Учебник рисования. Том 2 - стр. 52
Сделавшись реальностью общества, деструкция не понравилась художникам. В частности, Пинкисевич, с которым Павел встретился во франкфуртском аэропорту, отозвался о современном состоянии мира скептически. Беседы интеллигентов былой Российской империи, когда судьба сталкивала их в западных аэропортах, напоминали разговоры солдат разбитой армии, что скитаются по проселкам чужих стран и, сталкиваясь, делятся информацией о ночлеге и фураже.
– Делать здесь нечего, – сказал Пинкисевич, – не тот уже рынок. Раньше – да, брали бойко. Нарисуешь квадрат – покупают. А теперь никакого внимания к человеку. Сдала Европа. У тебя почем берут?
Павел назвал цену картин. С некоторых пор упоминание цены стало обязательным в разговорах художников.
– В Ганновер не суйся, – сказал честный Пинкисевич, желая Павлу добра, – только время потеряешь: мы там с Дутовым все подмели. На ближайшие полгода делать в Ганновере нечего. Как приехали, я Дутову сказал: не ломайся, ставь цены пониже, ну вроде как осенняя распродажа. Фрицы и кинулись. Дутов все рисунки продал, стал деревянные чурбаки акварелью красить – где красным ляпнет, где синим. Метафизика. По тысяче отдавал, и ничего, нормально брали. Можно было полторы поставить.
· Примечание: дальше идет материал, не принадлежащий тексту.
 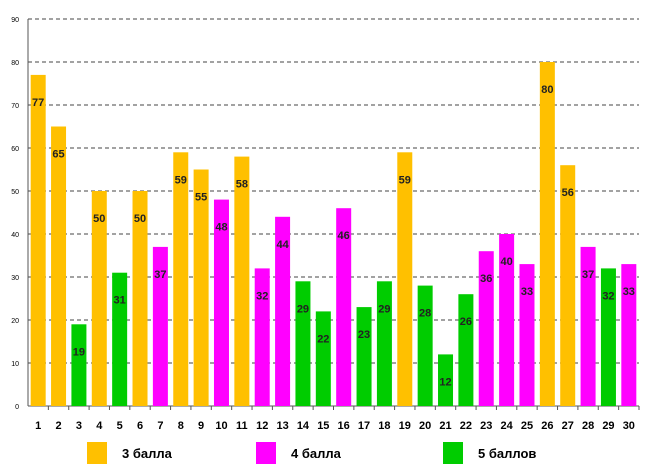 I want to click on y-tick-label: 70, so click(x=15, y=106).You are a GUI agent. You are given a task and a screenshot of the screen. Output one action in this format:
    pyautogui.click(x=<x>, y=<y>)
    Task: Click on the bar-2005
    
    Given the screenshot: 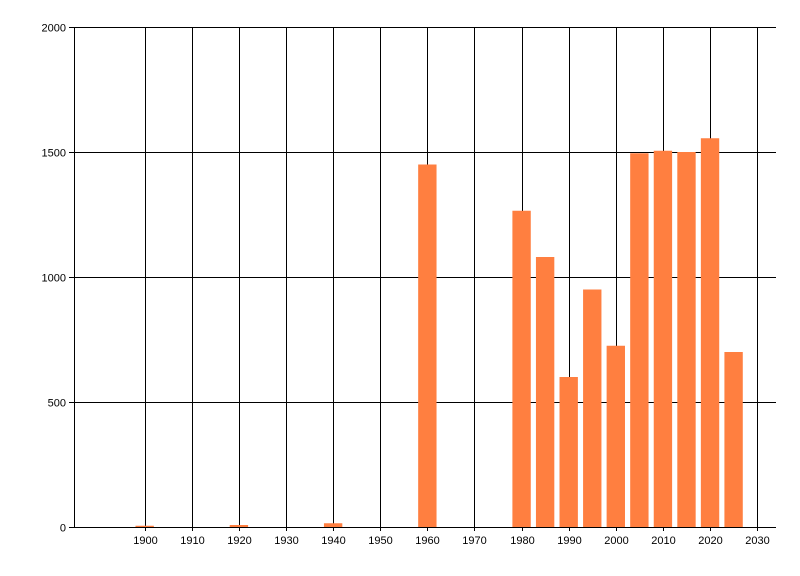 What is the action you would take?
    pyautogui.click(x=640, y=340)
    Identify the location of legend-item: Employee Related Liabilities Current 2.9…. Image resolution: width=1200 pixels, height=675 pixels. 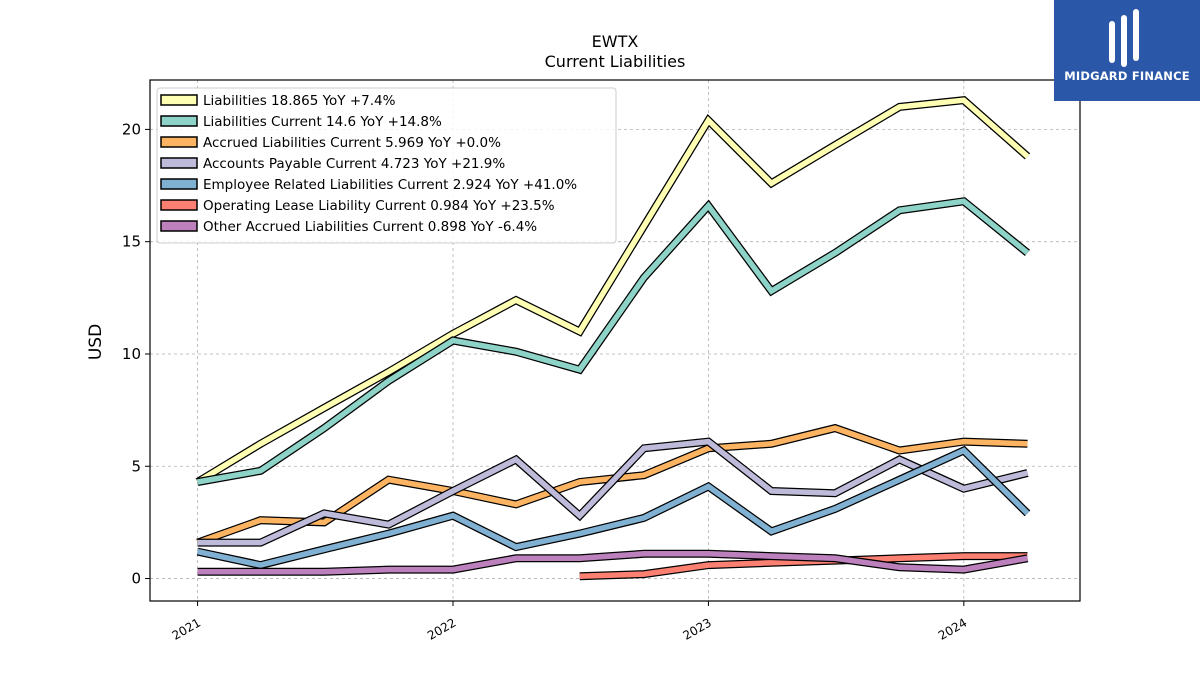
(368, 185).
Когда-то Павел стеснялся заговорить с опальным художником Пинкисевичем, подбирал значительные фразы, робел. Теперь немолодой, измученный странствиями мастер сам подсел к нему, предложил папиросу.
– В Мюнхен тоже не советую, – сказал Пинкисевич. – Там Ося Стремовский, ревнивый человек, участок застолбил, он соотечественников не любит. Я приехал, а мне говорят: ваше творчество не актуально. Я говорю: что не актуально? Метафизика плоскостей не актуальна? А это, говорят, мнение нашего эксперта Стремовского и его куратора Розы Кранц. Ну, думаю, дожили. Стремовский, говорю, ты что, забыл, гад, как мы последней коркой делились? – Патетическая тирада была прервана официантом, который указал Пинкисевичу на плакат, запрещающий курить.
– Дожили, – сказал Пинкисевич, – уже в кафе курить запрещают. Скоро в борделях трахаться запретят. Вообще, не туда все пошло, куда надо, – Пинкисевич помрачнел. – И Гамбург уже не тот. Раньше на культуру фрицы денег не жалели, а теперь пфенниги считают. Ну, Гузкин, тот, конечно, устроился – так у него тесть банкир, чего ты хочешь.
– Я в Берлин еду.
– Ну, в Берлин еще куда ни шло. Там русских дантистов полно – хоть жопой ешь. Кто-нибудь да купит. Хотя ты реалист, – сказал великодушный Пинкисевич, который сочувствовал коллегам по цеху, – а это немодно. Ну, ты метафизики подпусти, может, проскочишь. Хотя вряд ли. Время плохое – полный разброд. Даже абстракция идет туго. Абстракция! И вот поди ты – не берут!
Российские художники ощутили ту беду, которую их западные коллеги ждали давно: наступил кризис перепроизводства самовыражения. Когда бывшие социалистические (а ныне свободные капиталистические) мастера добавили свою продукцию к уже имевшейся на Западе, ее вышло избыточно много. Количество нарисованных совокупными силами квадратиков и закорючек превысило покупательные способности так называемого среднего класса. Дальновидный Марсель Дюшан некогда выражал желание ввести запрет на дальнейшее производство иронических инсталляций – во избежание девальвации уже имеющейся иронии. И тот шутит, и этот, а еще приехал эмигрант из тощей российской деревни и тоже, видите ли, шутит. Не смешно получается.